Thirty-seven studies have used one or more of the recommended analyses. Twenty-eight studies [16, 17, 27, 29, 32, 34, 3742, 44, 50, 52, 71, 72, 7582, 84, 88, 89] used ITT analysis, one used PPA [19] and eight studies [23, 31, 43, 47, 58, 86, 90, 91] used both analyses (see Electronic Supplementary Material Appendix S1). It is clear that, although the CONSORT statement clearly acknowledges the importance of compliance and, hence, provides a step forward in improving the quality of intervention studies, there is still a lack of uniformity. What is needed is a uniform way in which compliance is dealt with.

4.4 Further Research

Further research needs to confirm which measures provide the most valid and reliable assessment of compliance. Although various methods have been used to measure compliance (e.g. the use of written, vocal or online self-reports, supervision and/or unscheduled visits), each method has its own limitations.
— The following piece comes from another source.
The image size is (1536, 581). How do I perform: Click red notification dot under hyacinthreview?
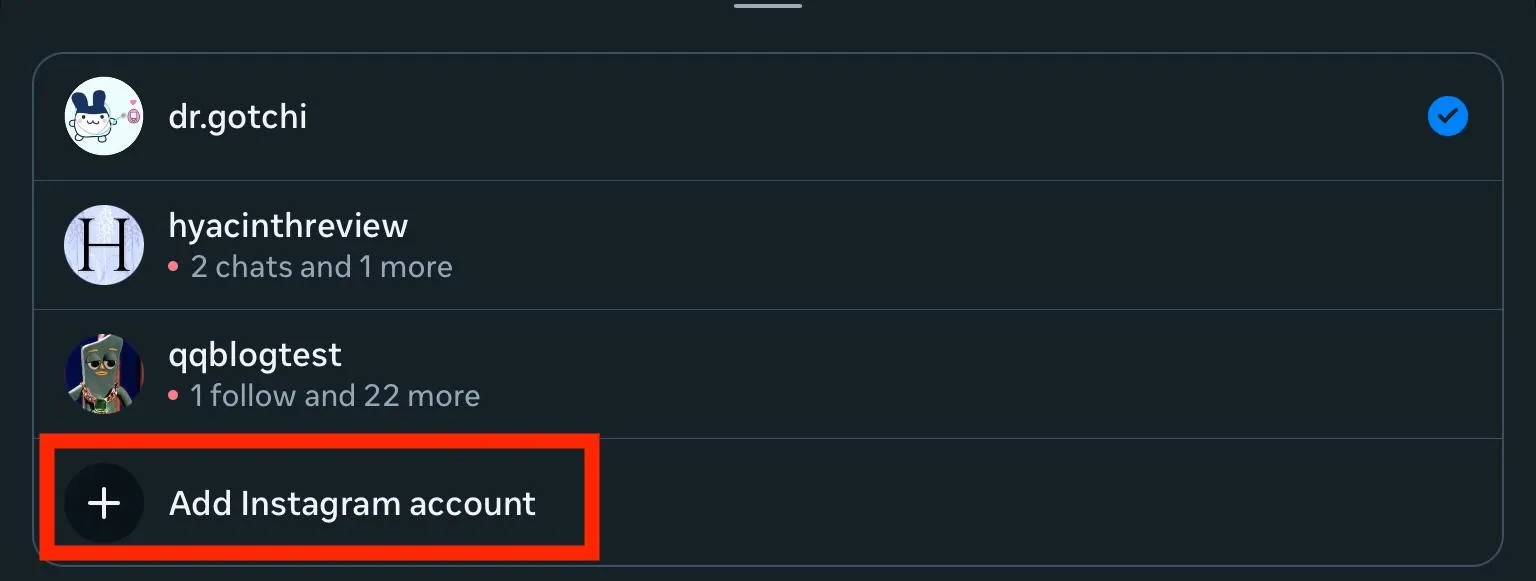tap(173, 267)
Participants can incorrectly recall their activities or provide socially desirable reports on self-reported measures of compliance. In addition, a uniform definition of compliance and a categorisation of compliance rates might increase the possibility of comparing the effectiveness of different injury prevention programmes. The main weakness of the current study is that it only included RCTs. It would be of interest to conduct a similar review that includes both RCTs and less-controlled studies to identify adherence to sport injury intervention studies in which the setting is less controlled.

5 Conclusion

Injury prevention studies vary significantly in the way they define, measure and adjust for compliance. While the majority of these studies mention the concept of compliance, only one-fifth of the studies gave a more detailed account of how compliance rates influence their study results. The studies that did account for compliance demonstrate that the level of compliance can have a significant effect on study outcomes. Valid and reliable tools to measure and report compliance need to be developed, matched to a uniform definition of compliance. Although current guidelines for reporting of studies have increased awareness of the need for compliance measurements, the way these measurements are executed and reported still deals with a large degree of heterogeneity.